Looking back, though, the question was a strange one. We insist on asking children what they want to do with their lives when most of the time it's set in stone when they pull on their first school uniform. If they are born poor they will almost certainly stay poor; if their parents have money then it's likely that they will too. The more unequal a society is the truer this statement becomes.

Yes we insist on telling children that they can be 'whatever they want to be', knowing full well that crushing disappointment lies further in their future. Every nation relies to some extent on fairy tales. In Britain we cling to the idea that you can be or do anything in life so long as you put your mind to it. In the process we hand our politicians the one thing they can use to justify the obscene privileges at the top and the revolting squalor at the bottom: the indomitable myth of meritocracy.

Meritocracy is what's politely called a dead duck. A child from a 'modest' background can only go from rags to riches in the sense that a human being can take off if they flap their arms around wildly enough. A disadvantaged child will nearly always and everywhere become a disadvantaged adult, and if you ignore the right-wing rhetoric and look at the data you might be a little less keen on hearing the 'M' word in future.

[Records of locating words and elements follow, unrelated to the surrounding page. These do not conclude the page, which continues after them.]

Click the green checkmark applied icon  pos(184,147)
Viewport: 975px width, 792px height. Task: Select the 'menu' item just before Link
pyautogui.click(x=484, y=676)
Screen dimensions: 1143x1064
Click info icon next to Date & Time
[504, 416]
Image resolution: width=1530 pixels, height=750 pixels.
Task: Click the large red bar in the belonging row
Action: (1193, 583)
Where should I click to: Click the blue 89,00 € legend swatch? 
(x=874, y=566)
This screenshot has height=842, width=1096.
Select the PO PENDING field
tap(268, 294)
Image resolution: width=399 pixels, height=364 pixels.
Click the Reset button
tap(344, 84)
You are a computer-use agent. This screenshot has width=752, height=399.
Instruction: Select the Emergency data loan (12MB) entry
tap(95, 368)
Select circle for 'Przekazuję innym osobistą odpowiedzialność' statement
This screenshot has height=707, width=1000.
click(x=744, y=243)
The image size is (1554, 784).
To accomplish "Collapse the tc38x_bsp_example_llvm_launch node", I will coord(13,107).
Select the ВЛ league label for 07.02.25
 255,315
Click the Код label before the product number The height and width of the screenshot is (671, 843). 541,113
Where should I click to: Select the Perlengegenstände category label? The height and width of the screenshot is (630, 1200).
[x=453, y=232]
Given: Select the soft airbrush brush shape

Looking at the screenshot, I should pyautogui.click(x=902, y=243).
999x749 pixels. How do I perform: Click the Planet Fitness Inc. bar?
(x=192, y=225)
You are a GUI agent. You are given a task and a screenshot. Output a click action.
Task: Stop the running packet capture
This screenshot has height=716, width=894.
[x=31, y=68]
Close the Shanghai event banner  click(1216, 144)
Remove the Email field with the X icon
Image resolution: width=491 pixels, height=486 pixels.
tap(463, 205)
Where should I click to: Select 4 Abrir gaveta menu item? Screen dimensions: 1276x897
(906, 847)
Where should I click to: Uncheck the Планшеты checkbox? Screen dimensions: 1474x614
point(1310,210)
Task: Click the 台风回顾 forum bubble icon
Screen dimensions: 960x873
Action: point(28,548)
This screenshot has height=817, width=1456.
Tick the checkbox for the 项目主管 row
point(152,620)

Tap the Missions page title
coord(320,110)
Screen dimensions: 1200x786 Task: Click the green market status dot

The children of wealthier parents are more likely to go to the best schools (houses in desirable catchment areas cost on average 42 per cent more), eat the best food, have access to 'high culture' and have a quiet place to do homework when they get home from school. As a result, poor but bright children get overtaken by their less intelligent classmates from wealthier backgrounds in the very first years of schooling, according to a 2007 study.

As children become teenagers these inequalities are entrenched further. Around 10 per cent of young people at the bottom rung of the social ladder go to university compared with over 80 per cent of those from professional or managerial backgrounds. A student from a private school is 55 times more likely to go to Oxford or Cambridge University than a state school student on free school meals. And as universities minister David Willetts likes to point out, graduates will earn around £100,000 more over a lifetime than non-graduates.

Thomas Piketty's ground-breaking book Capital in the 21st Century looks at how wealth concentrates when the returns on capital are higher than economic growth. Or in plain English, how it's easier for a person who already has lots of money to make more of it. But it isn't only wealth that concentrates; opportunity does too. Or as Picketty's predecessor Karl Marx put it, "men make their own history, but they do not make it as they please; they make it...under circumstances...given and transmitted from the past".

Take a look at political life in Britain today and the truth of that statement becomes self-evident. When Margaret Thatcher came to power in 1979 around 40 per cent of Labour MPs had done some form of manual or clerical work before they entered parliament. By 2010 that figure had plummeted to just 9 per cent. The shape of the labour market undoubtedly accounts for some of the change, but the extent to which parliament is rapidly becoming the talking shop of the middle classes is evident in other ways too. An astonishing 91 per cent of the 2010 intake of MPs were university graduates and 35 per cent were privately-educated. This is a rise on previous elections and, in the case of the latter, compares to just 7 per cent of the school age population as a whole.

If nothing else, the fact that a tweed-suited former stockbroker can pose as just an ordinary bloke when contrasted with other politicians should set the alarm bells ringing. The ossification of politics is made worse by a media which increasingly resembles the establishment talking to itself.

The unpalatable truth that no politician will dare acknowledge is this: meritocracy can only exist if the rich have a little less and the poor a little more. Countless studies show that social mobility improves in more equal societies. Norway has the greatest level of social mobility, followed by Denmark, Sweden and Finland. Britain and the US are the most unequal western societies on earth in terms of income distribution and, surprise surprise, have much lower rates of social mobility than their more equal Scandinavian counterparts.

Despite the well-intentioned rhetoric of Ed Miliband, we are not 'one nation', and the first step in creating a genuine meritocracy would be an admission that the interests of the banker are not the same as those of the nurse or the refuse collector. While huge inequalities exist there can be no serious talk of social mobility or meritocracy, and careers advisors up and down the country will have to keep on lying to our children.